**Exercise prompt**
For this exercise, retype each line of the material below verbatim and omit any picture.

**Extracted information**

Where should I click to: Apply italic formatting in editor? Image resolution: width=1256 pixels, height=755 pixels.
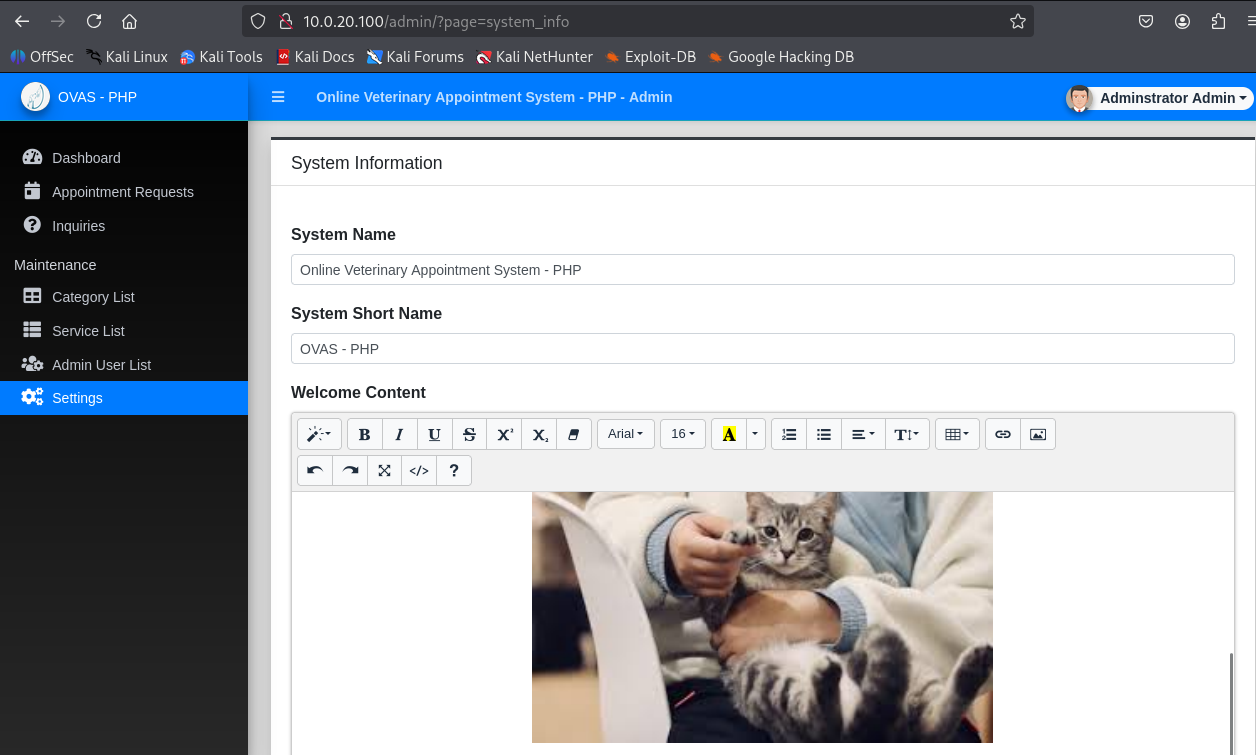pyautogui.click(x=399, y=434)
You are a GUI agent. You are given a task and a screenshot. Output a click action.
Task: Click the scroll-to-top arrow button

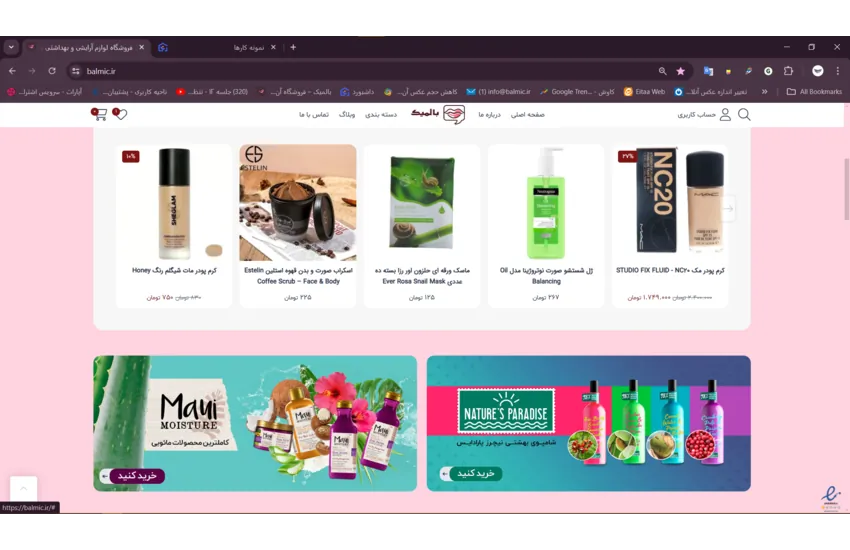click(x=23, y=488)
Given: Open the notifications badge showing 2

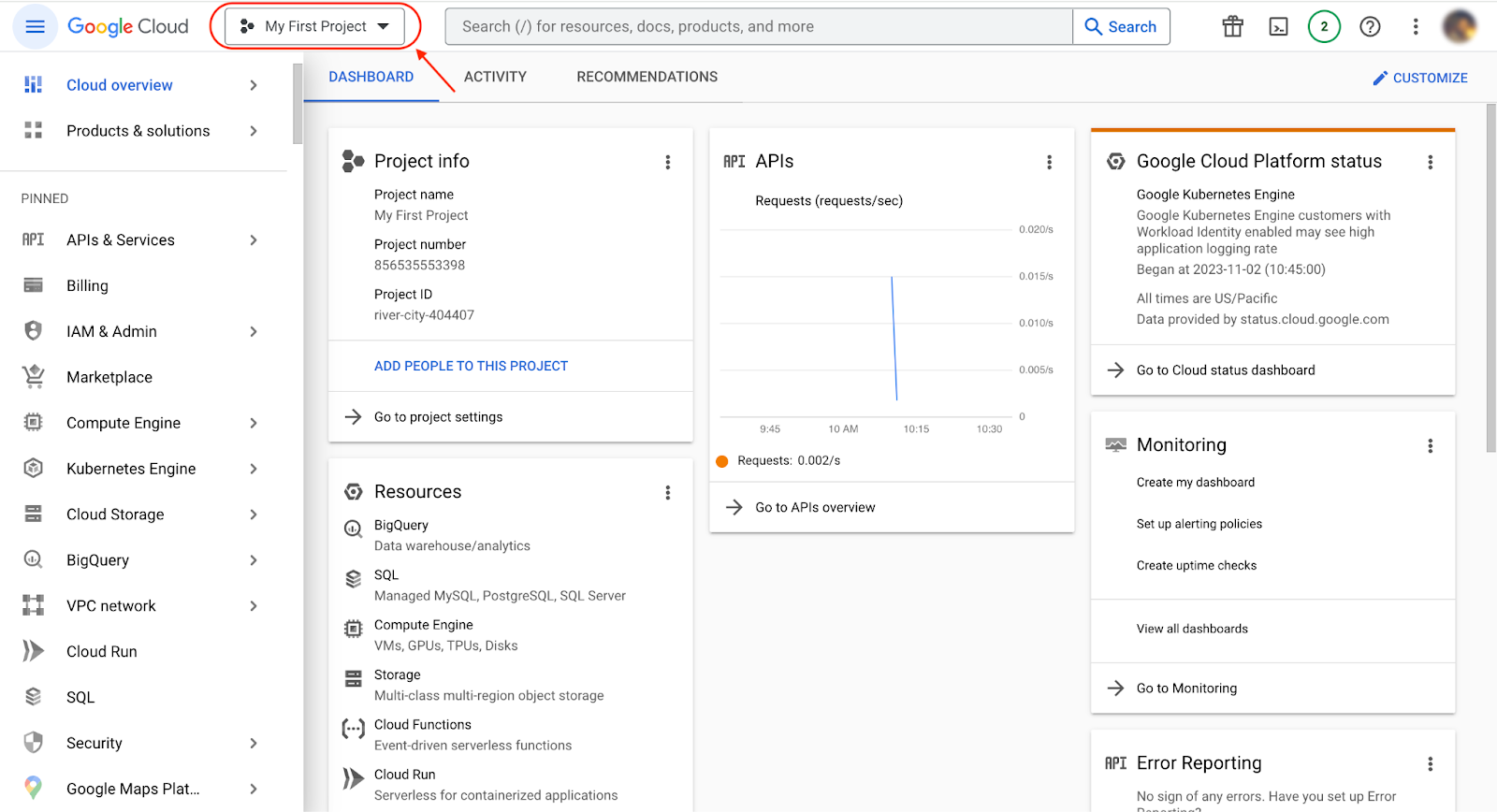Looking at the screenshot, I should [x=1324, y=27].
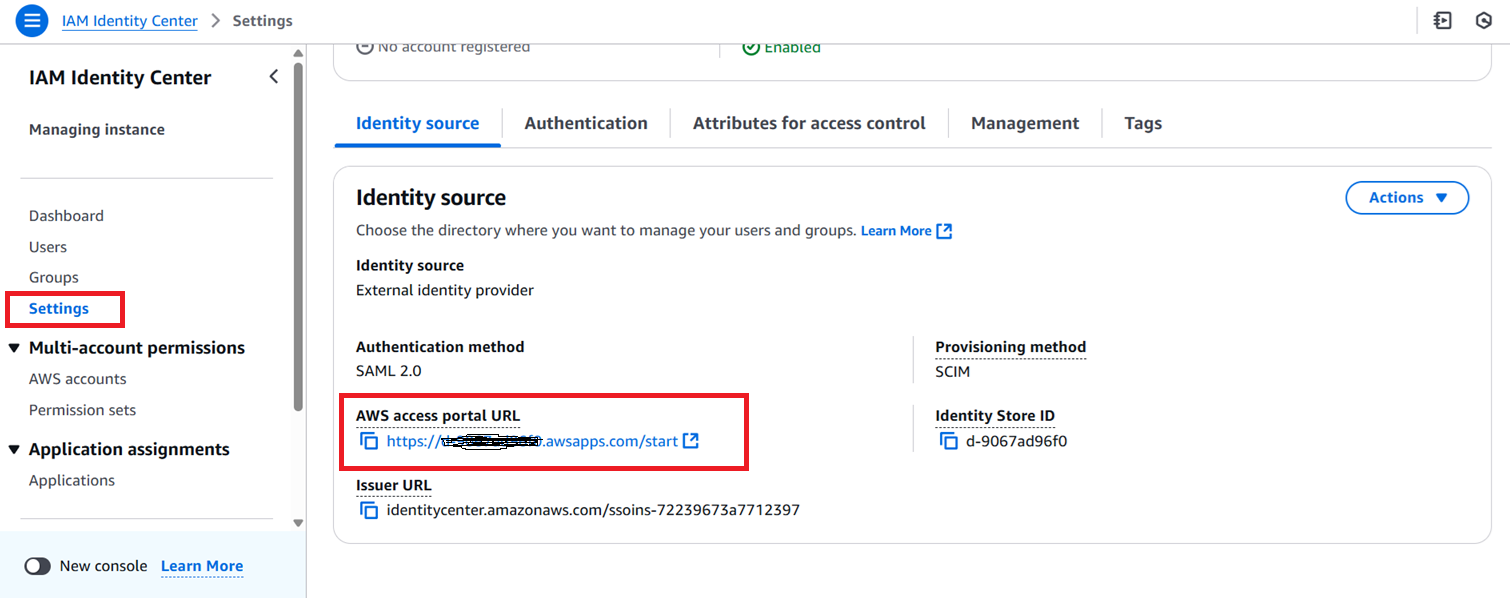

**Solution**
Where should I click to: Apply italic formatting in editor? Image resolution: width=1256 pixels, height=755 pixels.
pyautogui.click(x=399, y=434)
You are a GUI agent. You are given a task and a screenshot. Output a click action.
Task: Click the scroll-to-top arrow button

click(x=23, y=488)
Given: Open the notifications badge showing 2

Looking at the screenshot, I should [x=1324, y=27].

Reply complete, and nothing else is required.